Some years ago, I attended the annual general meeting of what was then the CCPR, the Central Council of Physical Recreation. The guest speaker was the former Welsh rugby maestro Cliff Morgan. He had some serious messages. First, he told us that 25% of 11 year-olds were suffering from the early signs of heart disease caused by poor diet and lack of exercise. He told us of the importance of getting young people into a fitness regime early, and he told us about a young boy from a small Welsh village who just loved running. Eventually, he represented Great Britain at the Olympic Games. He did not win a medal, but the village held a celebration for him when he returned from the Games. His eyes sparkled as he told his friends and neighbours, “I broke bread with the rest of the world”. It had changed his life. That young man had joined a local athletics club run by volunteers.

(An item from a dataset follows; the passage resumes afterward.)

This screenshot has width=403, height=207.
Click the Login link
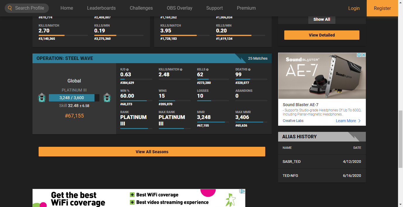(x=354, y=8)

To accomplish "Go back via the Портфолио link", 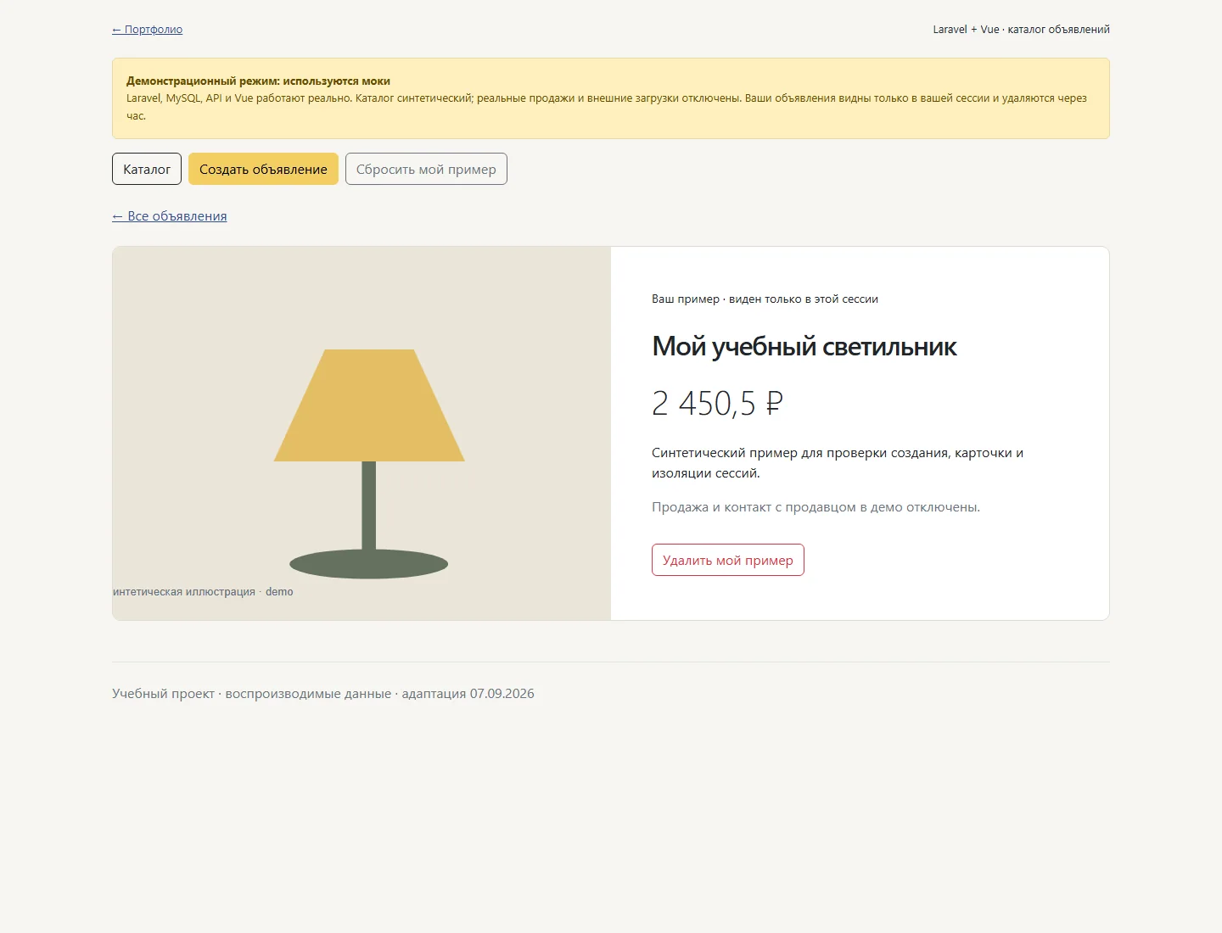I will tap(147, 30).
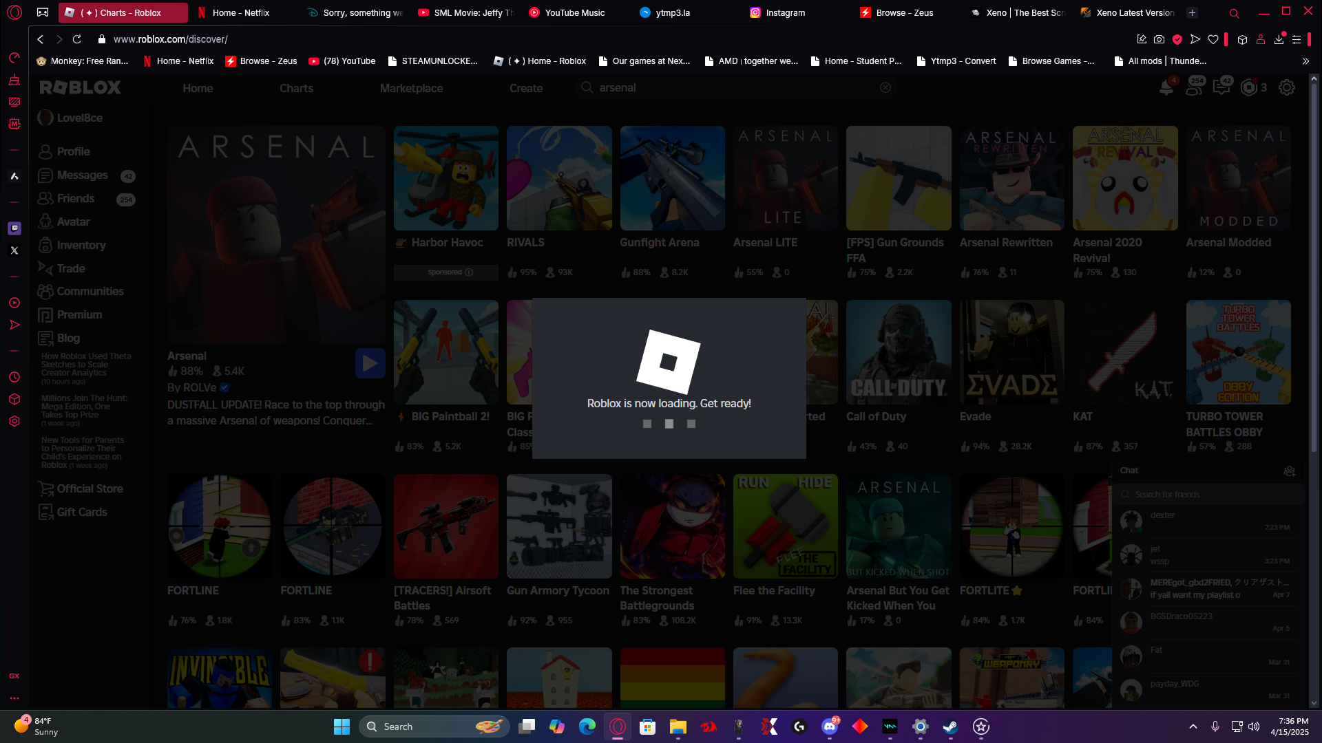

We have heard from the noble Baroness, Lady Grey-Thompson, about the importance of volunteers. Good governance in sport is essential not just at national or international level; it is vital for the 150,000 local sports clubs across the UK. These clubs are fantastic local assets, almost entirely volunteer-run. They fulfil vital community functions, helping people to stay fit and healthy and creating social networks for young and old. They have an enormous amount to offer in governance and beyond.

I asked Cheltenham Town Football Club what I ought to say in this debate. It gave me a very long moan. I shall read part of it.

“Overall sport does not have the right balance between financial interests and the need to create fair competition on the field. Money dominates everything and supporters do not receive a good enough deal in terms of the amount that it costs to watch sport and the fact that many of the participants are at a competitive disadvantage. You could argue that the fact that attendances remain high and TV and commercial rights remain strong is an endorsement of the status quo. But we are storing up problems for the future by pricing the next generation of supporters out of, for example, Premier League football and by creating an even greater focus upon a small number of teams. A lot of good work is done by the FA at grassroots level but in terms of the higher profile game, most of the power rests within the Premier League because they have the financial clout”.

The view of the chairman of Cheltenham Town is that:

“Governing bodies in all sports should adhere to a set of constitutional principles aimed at furthering the sport for future generations, ensuring widespread participation and fair competition wherever possible, instead of just trying to make as much money as they can. Unfortunately to achieve this would take a stronger regulatory arm than is currently available to an organisation such as the FA”.

I know several sports clubs run by volunteers in Cheltenham. For example, the Cheltenham Swimming and WaterPolo Club is where Great Britain’s Olympic diving medallist Leon Taylor started his love of water. I helped Leon obtain his elite funding and then stayed up to watch TV when he won his Olympic medal. When he got back, I asked him what his best memory of those Games was, expecting him to say the medal ceremony. He replied, “Driving the buggy in the Olympic Village for Steve Redgrave, Britain’s greatest Olympian”. I had to point out to him that there is another one, the noble Baroness, Lady Grey-Thompson.

I have always thought that the Government should provide more support for sports clubs to employ, perhaps part-time, former professionals to help get more young people into a sports regime. Then we may end up with fewer couch potatoes developing heart disease in their early years and save a vast amount of money for our beloved NHS.